In his book "Black Garden: Armenia and Azerbaijan through peace and war" Thomas de Waal makes references to words of the Armenian militaries, who in fact acknowledge their responsibility for crimes committed in Khojaly. Thus, "an Armenian police officer, Major Valery Babayan, suggested revenge as a motive. He told the American reporter Paul Quinn-Judge that many of the fighters who had taken part in the Khojali attack "originally came from Sumgait and places like that" (See Paul Quinne-Judge, "Armenians, Azerbaijanis tell of terror; Behind an alleged massacre, a long trail of personal revenge", Boston Globe, 15 March 1992). But the most important was that the current Minister of Defense Serzh Sarkisian said of what had had happened: "before Khojali, the Azerbaijanis thought that they were joking with us, they thought that the Armenians were people who could not raise their hand against the civilian population. We were able to break that [stereotype]. And that`s what happened. And we should also take into account that amongst those boys were people who had fled from Baku and Sumgait". As Thomas de Waal sums up, "Sarkisian`s account throws a different light on the worst massacre of the Karabakh war, suggesting that the killings may, at least in part, have been a deliberate act of mass killing as intimidation" ("Black Garden: Armenia and Azerbaijan through peace and war" (New York & London: New York University Press, 2003)), pp. 169-172).
The facts mentioned above confirm that the intentional slaughter of the Khojaly town civilians on 25-26 February 1992, including children, elderly and women, was directed to their mass extermination only because they were Azerbaijanis.
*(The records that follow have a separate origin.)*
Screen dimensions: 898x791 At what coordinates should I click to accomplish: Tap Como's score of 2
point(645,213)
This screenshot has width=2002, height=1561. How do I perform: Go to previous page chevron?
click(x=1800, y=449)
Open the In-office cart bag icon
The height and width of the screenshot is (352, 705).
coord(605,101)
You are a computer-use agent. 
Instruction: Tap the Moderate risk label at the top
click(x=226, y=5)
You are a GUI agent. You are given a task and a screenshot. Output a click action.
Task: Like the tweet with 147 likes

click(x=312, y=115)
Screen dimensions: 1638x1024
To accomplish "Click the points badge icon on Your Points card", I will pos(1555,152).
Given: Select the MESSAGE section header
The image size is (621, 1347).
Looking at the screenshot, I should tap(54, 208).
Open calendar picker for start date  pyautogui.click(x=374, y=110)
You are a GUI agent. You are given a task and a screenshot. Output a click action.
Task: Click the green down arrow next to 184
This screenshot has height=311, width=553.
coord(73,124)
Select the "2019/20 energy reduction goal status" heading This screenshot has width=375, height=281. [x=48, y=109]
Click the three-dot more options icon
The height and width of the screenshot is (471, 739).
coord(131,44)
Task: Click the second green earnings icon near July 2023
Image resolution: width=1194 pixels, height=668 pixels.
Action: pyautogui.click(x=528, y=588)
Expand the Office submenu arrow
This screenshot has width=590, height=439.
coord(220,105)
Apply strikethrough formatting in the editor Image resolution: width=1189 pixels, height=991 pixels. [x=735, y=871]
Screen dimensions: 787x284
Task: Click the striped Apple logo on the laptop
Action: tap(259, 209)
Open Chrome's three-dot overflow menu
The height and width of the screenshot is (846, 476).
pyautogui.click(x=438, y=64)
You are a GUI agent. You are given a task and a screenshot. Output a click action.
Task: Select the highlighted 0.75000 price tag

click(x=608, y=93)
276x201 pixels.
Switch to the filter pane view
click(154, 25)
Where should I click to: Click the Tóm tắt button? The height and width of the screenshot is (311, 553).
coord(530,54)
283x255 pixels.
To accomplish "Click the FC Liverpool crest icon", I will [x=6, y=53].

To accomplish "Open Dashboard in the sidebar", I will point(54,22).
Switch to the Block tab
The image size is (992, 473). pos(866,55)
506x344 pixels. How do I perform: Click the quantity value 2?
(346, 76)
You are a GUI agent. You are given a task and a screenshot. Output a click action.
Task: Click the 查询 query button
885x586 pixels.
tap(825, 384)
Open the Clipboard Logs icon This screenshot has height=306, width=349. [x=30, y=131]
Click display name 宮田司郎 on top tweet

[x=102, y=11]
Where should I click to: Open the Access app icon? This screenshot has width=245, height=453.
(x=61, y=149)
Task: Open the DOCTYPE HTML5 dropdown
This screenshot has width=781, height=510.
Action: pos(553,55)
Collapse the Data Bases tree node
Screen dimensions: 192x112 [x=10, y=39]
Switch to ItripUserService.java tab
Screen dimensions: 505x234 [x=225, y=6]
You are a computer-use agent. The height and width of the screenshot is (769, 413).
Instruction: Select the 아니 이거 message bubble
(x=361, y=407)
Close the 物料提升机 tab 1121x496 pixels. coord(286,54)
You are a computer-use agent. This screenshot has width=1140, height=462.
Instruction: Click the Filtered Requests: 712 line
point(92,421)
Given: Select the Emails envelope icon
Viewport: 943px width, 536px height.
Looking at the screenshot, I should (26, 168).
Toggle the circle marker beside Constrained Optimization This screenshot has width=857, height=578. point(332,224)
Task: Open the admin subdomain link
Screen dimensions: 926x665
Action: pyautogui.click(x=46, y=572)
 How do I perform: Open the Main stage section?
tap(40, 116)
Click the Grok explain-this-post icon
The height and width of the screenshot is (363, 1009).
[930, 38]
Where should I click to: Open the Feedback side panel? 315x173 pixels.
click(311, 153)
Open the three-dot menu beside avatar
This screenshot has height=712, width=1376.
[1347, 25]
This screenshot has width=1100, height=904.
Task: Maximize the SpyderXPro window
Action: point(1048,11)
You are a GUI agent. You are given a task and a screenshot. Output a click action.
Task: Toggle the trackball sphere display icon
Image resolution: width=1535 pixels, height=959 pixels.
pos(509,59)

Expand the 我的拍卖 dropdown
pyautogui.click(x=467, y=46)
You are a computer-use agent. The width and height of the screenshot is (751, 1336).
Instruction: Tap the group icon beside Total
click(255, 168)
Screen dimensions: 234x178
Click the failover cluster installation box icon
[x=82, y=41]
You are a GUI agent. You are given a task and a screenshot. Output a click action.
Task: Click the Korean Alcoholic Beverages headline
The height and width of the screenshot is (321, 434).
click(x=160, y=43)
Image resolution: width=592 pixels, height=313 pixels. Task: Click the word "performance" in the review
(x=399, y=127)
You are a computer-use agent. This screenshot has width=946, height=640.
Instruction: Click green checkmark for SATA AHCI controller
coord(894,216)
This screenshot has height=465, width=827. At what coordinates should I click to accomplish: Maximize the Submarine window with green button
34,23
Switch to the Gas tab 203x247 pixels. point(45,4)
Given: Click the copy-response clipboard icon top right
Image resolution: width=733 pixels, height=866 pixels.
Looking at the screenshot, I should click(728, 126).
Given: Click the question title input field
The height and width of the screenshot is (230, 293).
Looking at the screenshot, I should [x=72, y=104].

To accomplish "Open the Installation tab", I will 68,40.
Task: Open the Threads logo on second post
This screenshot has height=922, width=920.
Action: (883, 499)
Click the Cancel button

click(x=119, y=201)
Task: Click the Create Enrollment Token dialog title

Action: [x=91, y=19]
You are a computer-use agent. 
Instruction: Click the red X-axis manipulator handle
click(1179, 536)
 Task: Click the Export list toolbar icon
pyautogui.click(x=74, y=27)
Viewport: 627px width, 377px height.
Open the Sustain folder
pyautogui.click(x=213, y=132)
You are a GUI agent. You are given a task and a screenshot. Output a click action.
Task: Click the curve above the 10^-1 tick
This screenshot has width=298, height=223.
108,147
The Khojaly town was chosen as a stage for further occupation and ethnic cleansing of Azerbaijani territories, striking terror into the hearts of people and creating panic and fear before the horrifying massacre.
There can not be true, long-term, sustainable peace without justice, without respect for human dignity, human rights and freedoms. This belief has been affirmed by the United Nations General Assembly, almost half century ago, in the Universal Declaration of Human Rights, which apart from proclaiming that "recognition of the inherent dignity and of the equal and inalienable rights of all members of the human family is the foundation of freedom, justice and peace in the world", quite correctly pointed out that "disregard and contempt for human rights have resulted in barbarous acts which have outraged the conscience of mankind" (Universal Declaration of Human Rights, GA res. 217 A (III), 10 December 1948. For text see UN Centre for Human Rights, Human Rights: A Compilation of International Instruments, ST/HR/1/Rev.5, vol. 1 (First Part), New York & Geneva, UN 1994, pp. 1-7, at p. 1).